- **DIRECTIONS**:
Please pull out every line in the data below that contains the string "height" and copy each one unchanged.

- **PROVIDED DATA**:
+--

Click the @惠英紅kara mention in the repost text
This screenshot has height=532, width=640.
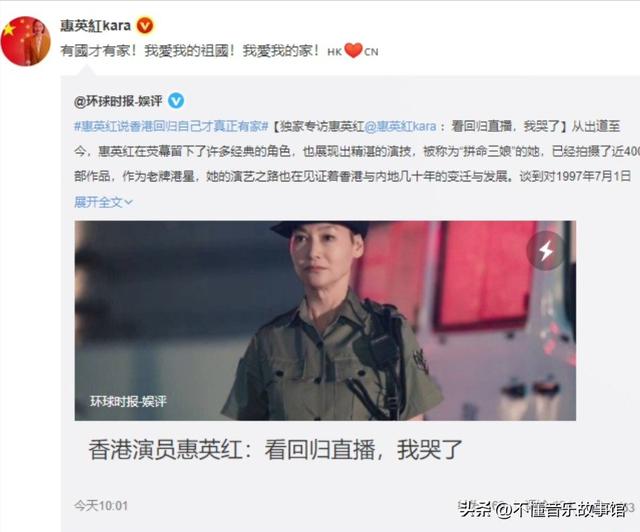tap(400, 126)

+--

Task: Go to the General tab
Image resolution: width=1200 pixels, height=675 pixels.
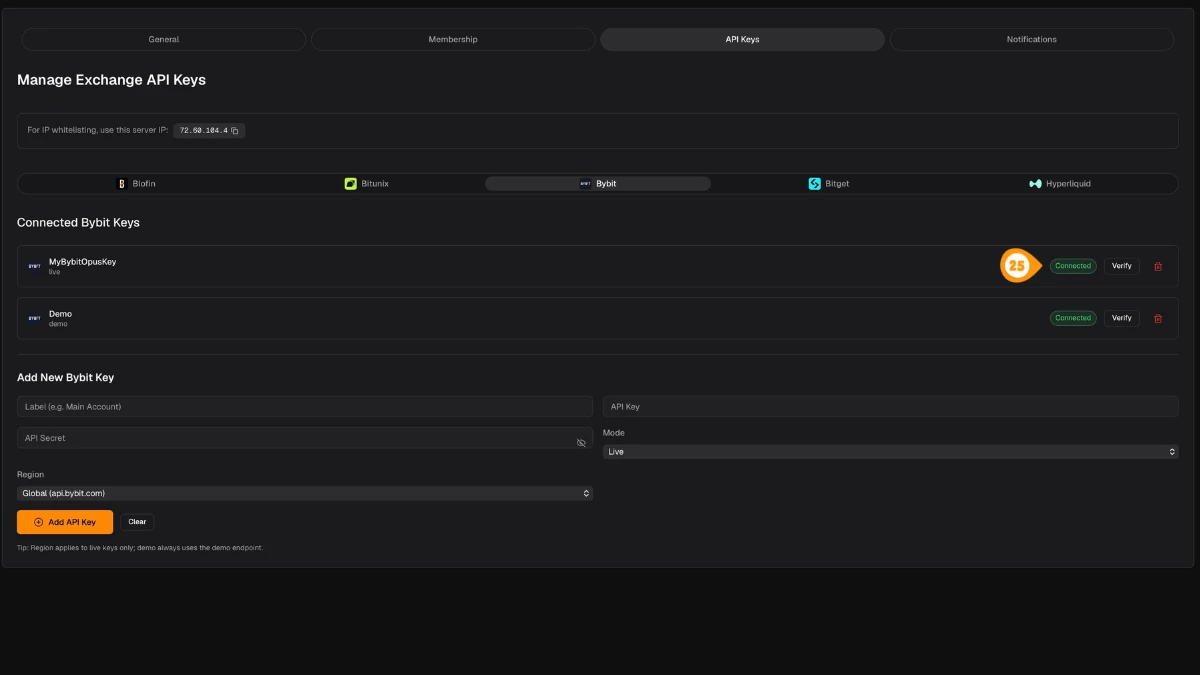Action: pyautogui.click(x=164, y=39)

+--

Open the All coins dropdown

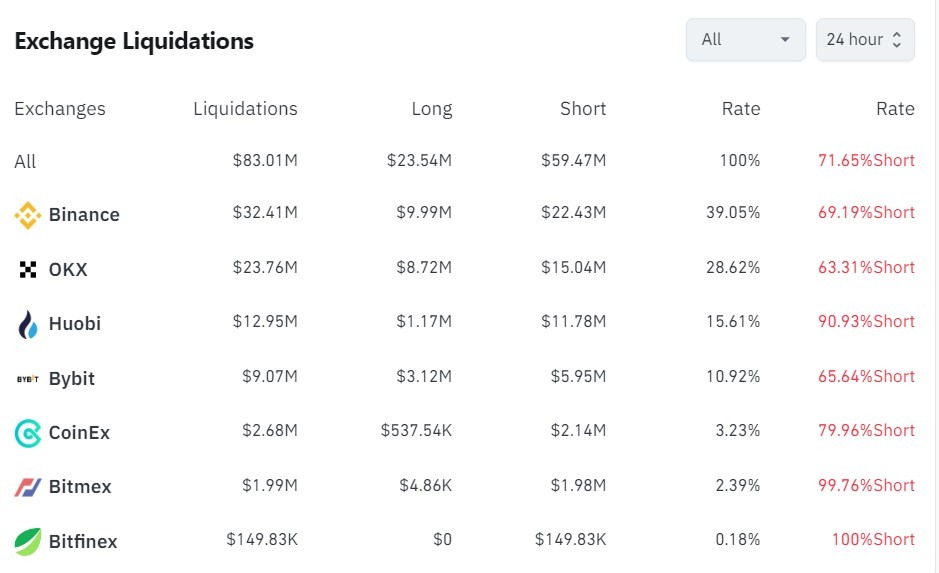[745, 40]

+--

- **RESPONSE**:
This screenshot has height=532, width=640.
Image resolution: width=1200 pixels, height=675 pixels.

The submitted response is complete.